Nothing but the lines from the one containing "Instruction: Open the split editor icon" through the last line of the material should appear in the answer, transcribed exactly, pictures excluded.

(Provided information begins)

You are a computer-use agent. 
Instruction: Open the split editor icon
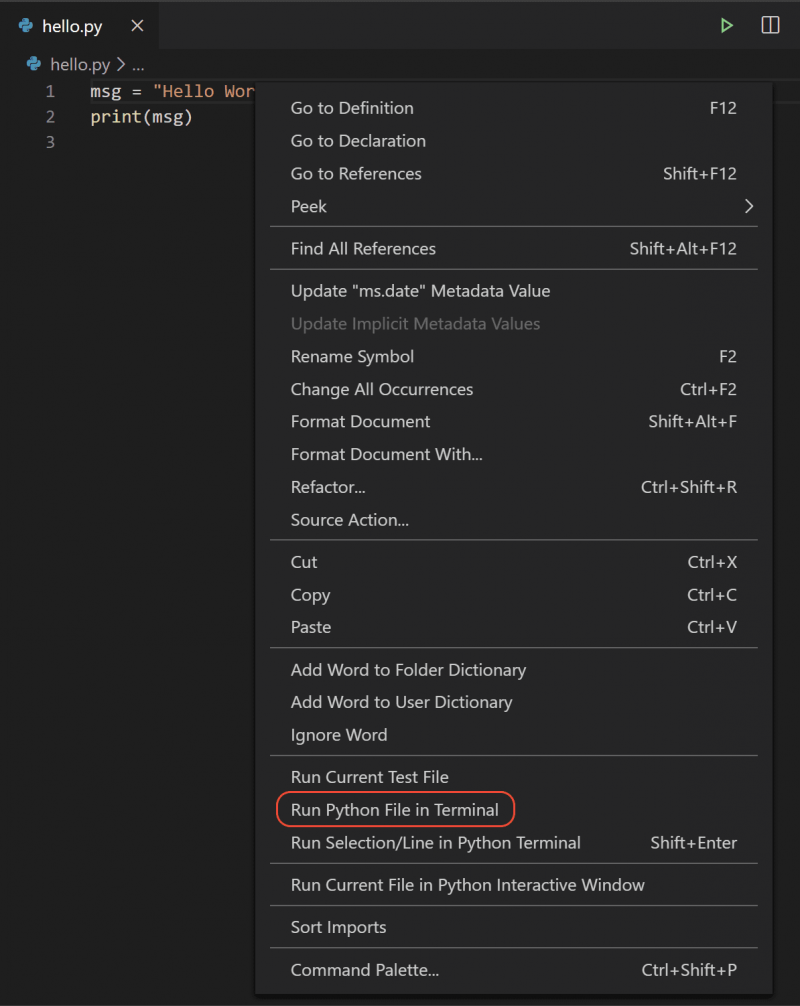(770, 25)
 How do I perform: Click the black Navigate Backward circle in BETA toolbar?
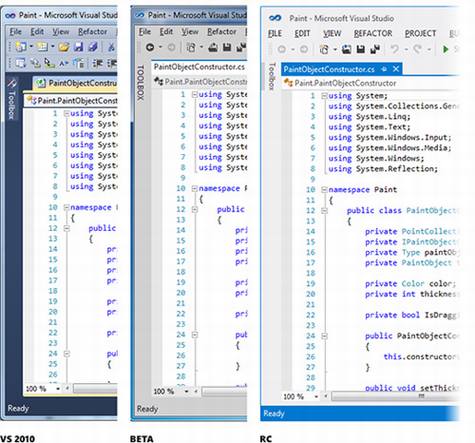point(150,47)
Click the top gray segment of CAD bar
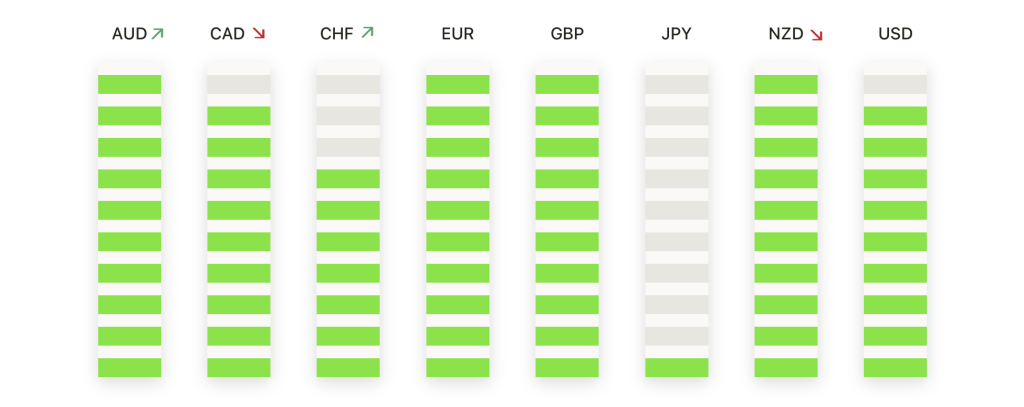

(Provided information ends)

- Solution to this exercise:
Instruction: Open the split editor icon
(770, 25)
 How do I perform: Click the black Navigate Backward circle in BETA toolbar?
point(150,47)
Click the top gray segment of CAD bar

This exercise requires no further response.